Drescher describes those uncomfortable with identifying with any organized religion as “Nones”.  The author spent two years interviewing Nones across the U.S.  “This is not a book about Nones, but a book of Nones and their stories,” she writes in the book’s introduction.

And they are interesting stories, indeed.  Such as this from a church going parent, “I’ve hidden my whole life as an unbeliever,” Jack wrote, “no one but my wife knew.  Not our family or friends, not our children.  That was the promise I made to her when we married.  It didn’t seem such a big thing at the time.  But it ate at me over the years.” And this from a woman who regularly attends church but doesn’t buy into the doctrine, “I’ve done it for almost twenty years – since I was in college, which means that I’ve been around church for long enough to know that most of it is a lot of crap.  I don’t believe very much of it.  But I like to sing, and I couldn’t do that if I told everyone I’m probably a None.  A Lutheran None.  So I keep quiet.  I get to sing with people I really like every week, and I don’t have to deal with the rest of it.”

Choosing Our Religion is full of stories like this.  I found these first hand accounts compelling – about a segment of society that is often misunderstood.  A segment that Drescher thinks is frequently given harsh labels, like “individualistic”, “Narcissistic”, “uncommitted”, “unbelieving”, “consumerist”, “superficial”.  “(they are considered) otherwise less serious and meaningful than those of people who anchor their spiritual identity to formal membership in institutional religions organizations,” the author feels.

I also got a sense from the book of how large a segment “the Nones”represent. “If the unaffiliated gathered into a formal religious organization, it would be larger than any Protestant denomination and all Mainline Protestant denominations combined,” Drescher writes.

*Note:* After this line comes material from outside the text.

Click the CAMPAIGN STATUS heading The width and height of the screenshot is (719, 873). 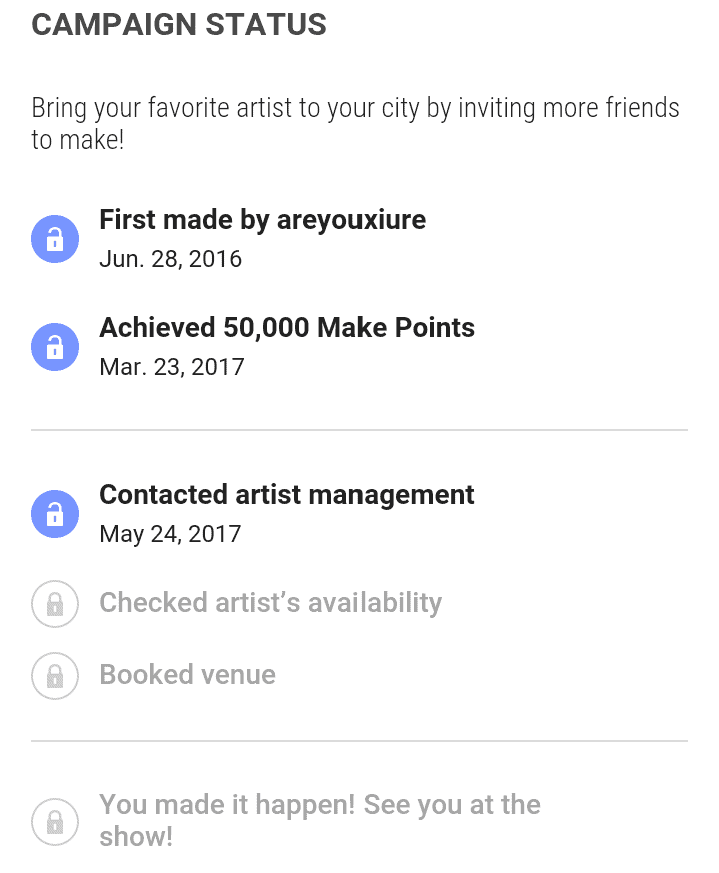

A minor criticism of Choosing Our Religion: there are so many stories of Nones in the book, with a few quotes from each, that we really don’t get to know any of the subjects in depth.  Perhaps fewer but longer stories would have made the book even better.  Still I think Choosing Our Religion is a good read for those who don’t seem to fit into the religion of their family and friends.  In reading of the challenges and successes of other Nones, maybe you’ll realize that your own spiritual practice isn’t so strange after all.